### Directions:
Swap every "Viewport" in the data below for "Display", and give the data back with nothing else changed.

### Data extract:
*****
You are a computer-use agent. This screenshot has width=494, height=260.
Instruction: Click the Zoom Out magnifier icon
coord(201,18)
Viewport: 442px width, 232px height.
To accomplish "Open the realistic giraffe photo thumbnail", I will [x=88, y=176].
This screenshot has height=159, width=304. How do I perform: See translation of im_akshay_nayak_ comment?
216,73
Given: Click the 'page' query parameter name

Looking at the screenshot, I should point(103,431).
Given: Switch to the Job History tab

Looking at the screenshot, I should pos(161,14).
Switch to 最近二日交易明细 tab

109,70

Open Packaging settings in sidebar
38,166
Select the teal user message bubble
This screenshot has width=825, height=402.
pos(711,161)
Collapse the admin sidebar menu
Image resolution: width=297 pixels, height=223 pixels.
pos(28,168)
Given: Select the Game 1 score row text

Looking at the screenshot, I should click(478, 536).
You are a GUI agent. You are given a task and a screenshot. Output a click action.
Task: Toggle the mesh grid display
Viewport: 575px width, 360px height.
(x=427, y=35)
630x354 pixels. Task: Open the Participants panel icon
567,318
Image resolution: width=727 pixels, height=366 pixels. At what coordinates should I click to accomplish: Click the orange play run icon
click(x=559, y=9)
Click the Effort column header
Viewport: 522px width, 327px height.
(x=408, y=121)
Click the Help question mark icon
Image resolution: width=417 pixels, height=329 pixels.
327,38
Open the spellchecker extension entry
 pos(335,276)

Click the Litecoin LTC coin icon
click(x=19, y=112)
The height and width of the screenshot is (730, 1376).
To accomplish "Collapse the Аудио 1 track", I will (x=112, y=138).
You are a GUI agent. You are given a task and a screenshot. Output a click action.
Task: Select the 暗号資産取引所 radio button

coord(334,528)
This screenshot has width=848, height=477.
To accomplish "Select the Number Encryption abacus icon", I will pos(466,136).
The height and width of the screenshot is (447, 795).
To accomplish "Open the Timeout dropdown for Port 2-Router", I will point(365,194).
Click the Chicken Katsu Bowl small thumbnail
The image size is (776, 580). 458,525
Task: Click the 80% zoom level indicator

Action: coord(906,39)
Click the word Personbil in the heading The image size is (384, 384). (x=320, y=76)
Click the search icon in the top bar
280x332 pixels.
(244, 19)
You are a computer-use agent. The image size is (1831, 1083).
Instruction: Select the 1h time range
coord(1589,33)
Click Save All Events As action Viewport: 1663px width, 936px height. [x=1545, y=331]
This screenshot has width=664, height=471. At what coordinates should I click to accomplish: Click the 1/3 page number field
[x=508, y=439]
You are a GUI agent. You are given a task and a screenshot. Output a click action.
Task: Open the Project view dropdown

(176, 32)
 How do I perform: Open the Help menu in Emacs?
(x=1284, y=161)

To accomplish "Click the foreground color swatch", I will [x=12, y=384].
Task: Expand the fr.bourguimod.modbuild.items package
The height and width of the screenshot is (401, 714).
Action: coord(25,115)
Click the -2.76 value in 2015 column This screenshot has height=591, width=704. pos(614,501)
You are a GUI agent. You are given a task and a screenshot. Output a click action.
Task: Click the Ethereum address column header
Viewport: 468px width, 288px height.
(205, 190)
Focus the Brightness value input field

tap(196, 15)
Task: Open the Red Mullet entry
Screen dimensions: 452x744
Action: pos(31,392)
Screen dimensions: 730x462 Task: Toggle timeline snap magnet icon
*****
### Final answer:
You are a computer-use agent. This screenshot has width=494, height=260.
Instruction: Click the Zoom Out magnifier icon
coord(201,18)
Display: 442px width, 232px height.
To accomplish "Open the realistic giraffe photo thumbnail", I will [x=88, y=176].
This screenshot has height=159, width=304. How do I perform: See translation of im_akshay_nayak_ comment?
216,73
Given: Click the 'page' query parameter name

Looking at the screenshot, I should point(103,431).
Given: Switch to the Job History tab

Looking at the screenshot, I should pos(161,14).
Switch to 最近二日交易明细 tab

109,70

Open Packaging settings in sidebar
38,166
Select the teal user message bubble
This screenshot has width=825, height=402.
pos(711,161)
Collapse the admin sidebar menu
Image resolution: width=297 pixels, height=223 pixels.
pos(28,168)
Given: Select the Game 1 score row text

Looking at the screenshot, I should click(478, 536).
You are a GUI agent. You are given a task and a screenshot. Output a click action.
Task: Toggle the mesh grid display
Display: 575px width, 360px height.
(x=427, y=35)
630x354 pixels. Task: Open the Participants panel icon
567,318
Image resolution: width=727 pixels, height=366 pixels. At what coordinates should I click to accomplish: Click the orange play run icon
click(x=559, y=9)
Click the Effort column header
Display: 522px width, 327px height.
(x=408, y=121)
Click the Help question mark icon
Image resolution: width=417 pixels, height=329 pixels.
327,38
Open the spellchecker extension entry
 pos(335,276)

Click the Litecoin LTC coin icon
click(x=19, y=112)
The height and width of the screenshot is (730, 1376).
To accomplish "Collapse the Аудио 1 track", I will (x=112, y=138).
You are a GUI agent. You are given a task and a screenshot. Output a click action.
Task: Select the 暗号資産取引所 radio button

coord(334,528)
This screenshot has width=848, height=477.
To accomplish "Select the Number Encryption abacus icon", I will pos(466,136).
The height and width of the screenshot is (447, 795).
To accomplish "Open the Timeout dropdown for Port 2-Router", I will point(365,194).
Click the Chicken Katsu Bowl small thumbnail
The image size is (776, 580). 458,525
Task: Click the 80% zoom level indicator

Action: coord(906,39)
Click the word Personbil in the heading The image size is (384, 384). (x=320, y=76)
Click the search icon in the top bar
280x332 pixels.
(244, 19)
You are a computer-use agent. The image size is (1831, 1083).
Instruction: Select the 1h time range
coord(1589,33)
Click Save All Events As action Display: 1663px width, 936px height. [x=1545, y=331]
This screenshot has width=664, height=471. At what coordinates should I click to accomplish: Click the 1/3 page number field
[x=508, y=439]
You are a GUI agent. You are given a task and a screenshot. Output a click action.
Task: Open the Project view dropdown

(176, 32)
 How do I perform: Open the Help menu in Emacs?
(x=1284, y=161)

To accomplish "Click the foreground color swatch", I will [x=12, y=384].
Task: Expand the fr.bourguimod.modbuild.items package
The height and width of the screenshot is (401, 714).
Action: coord(25,115)
Click the -2.76 value in 2015 column This screenshot has height=591, width=704. pos(614,501)
You are a GUI agent. You are given a task and a screenshot. Output a click action.
Task: Click the Ethereum address column header
Display: 468px width, 288px height.
(205, 190)
Focus the Brightness value input field

tap(196, 15)
Task: Open the Red Mullet entry
Screen dimensions: 452x744
Action: pos(31,392)
Screen dimensions: 730x462 Task: Toggle timeline snap magnet icon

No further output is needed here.